• Приглашаем посетить наш сайт
    Одоевский (odoevskiy.lit-info.ru)
  • Скифы ли?

    Скифы ли?

    Нет цели, против которой побоялся бы напрячь лук он, Скиф...

    (Из предисловия к сборнику "Скифы")

    По зеленой степи одиноко мчится дикий всадник с веющими волосами -- скиф. Куда мчится? Никуда. Зачем? Ни за чем. Просто потому мчится, что он -- скиф, потому, что он сросся с конем, потому, что он -- кентавр, и дороже всего ему воля, одиночество, конь, широкая степь.

    Скиф -- вечный кочевник: нынче он здесь, завтра -- там. Прикрепленность к месту ему нестерпима. И если в дикой своей скачке он набредет случайно на обнесенный тыном город, он свернет в сторону. Самый запах жилья, оседлости, щей нестерпим скифу: он жив только в вечной скачке, только в вольной степи.

    Так мы себе мыслим скифа. И потому радовало нас появление скифских сборников. Уж тут-то мы найдем людей, ничем не объярлыченных, тут-то пахнет на нас любовью к подлинной, вечно буйной воле. Ведь с первой страницы скифы обещали нам: "Нет цели, против которой побоялся бы напрячь лук он, скиф".

    Но перевернулись страницы и дни, расцвело "Знамя труда", взошли новые "Скифы". И так горько было увидеть: скифский лук -- на службе, кентавров -- в стойлах, вольницу -- марширующую под духовой оркестр.

    Скифы осели. Слишком скоро нашлась цель, против которой они "побоялись напрячь лук".

    Духовный революционер, истинный вольник и скиф, видится Иванову-Разумнику так: он -- "работает для близкого или далекого будущего", он знает, что "путь революции -- подлинно крестный путь". С определением этим мы почти согласны, не так часто "почти" решает судьбу. У подлинного скифа нет никаких междудвухстульных "или": он работает только для далекого будущего, и никогда -- для близкого, и никогда -- для настоящего; поэтому для него один путь: Голгофа, и нет иного; поэтому для него единственно мыслимая победа: быть распятым, и нет иной.

    Христос на Голгофе, между двух разбойников, истекающий кровью по каплям, -- победитель, потому что Он распят, практически побежден. Но Христос, практически победивший, -- Великий Инквизитор. И хуже: практически победивший Христос -- это пузатый поп, в лиловой рясе на шелковой подкладке, благословляющий правой рукой и собирающий даяния левой. Прекрасная Дама в законном браке -- просто госпожа такая-то, с папильотками на ночь и мигренью утром. И севший на землю Маркс -- это просто Крыленко.

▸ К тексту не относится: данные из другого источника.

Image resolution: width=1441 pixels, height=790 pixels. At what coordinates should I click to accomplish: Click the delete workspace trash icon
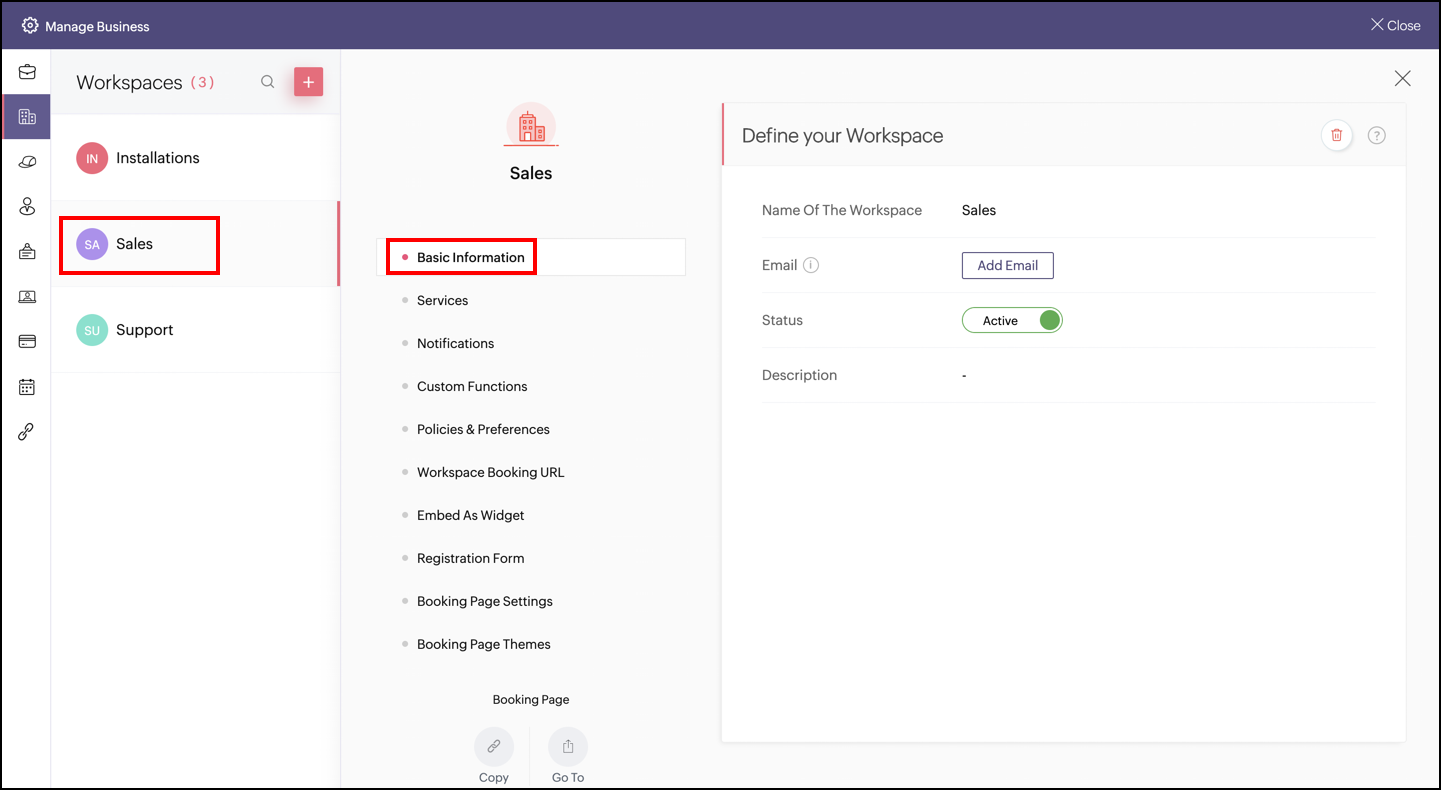1337,135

    Такова ирония и такова мудрость судьбы. Мудрость потому, что в этом ироническом законе -- закон вечного движения вперед. Осуществление, оземление, практическая победа идеи -- немедленно омещанивает ее. И подлинный скиф еще за версту учует запах жилья, запах щей, запах попа в лиловой рясе, запах Крыленки -- и скорей вон из жилья, в степь, на волю.

    Здесь трагедия и здесь -- мучительное счастье подлинного скифа: ему никогда не почивать на лаврах, никогда ему не быть с практическими победителями, с ликующими и поющими "славься". Удел подлинного скифа -- тернии побежденных; его исповедание -- еретичество; судьба его -- судьба Агасфера; работа его -- не для ближнего, но для дальнего. А эта работа во все времена, по законам всех монархий и республик, включительно до советской, оплачивалась только казенной квартирой: в тюрьме.

    "Победоносная Октябрьская революция" -- таков ее титул по официальным источникам, "Правде" и "Знамени труда", -- ставши победоносной, не избежала закона: она -- омещанилась.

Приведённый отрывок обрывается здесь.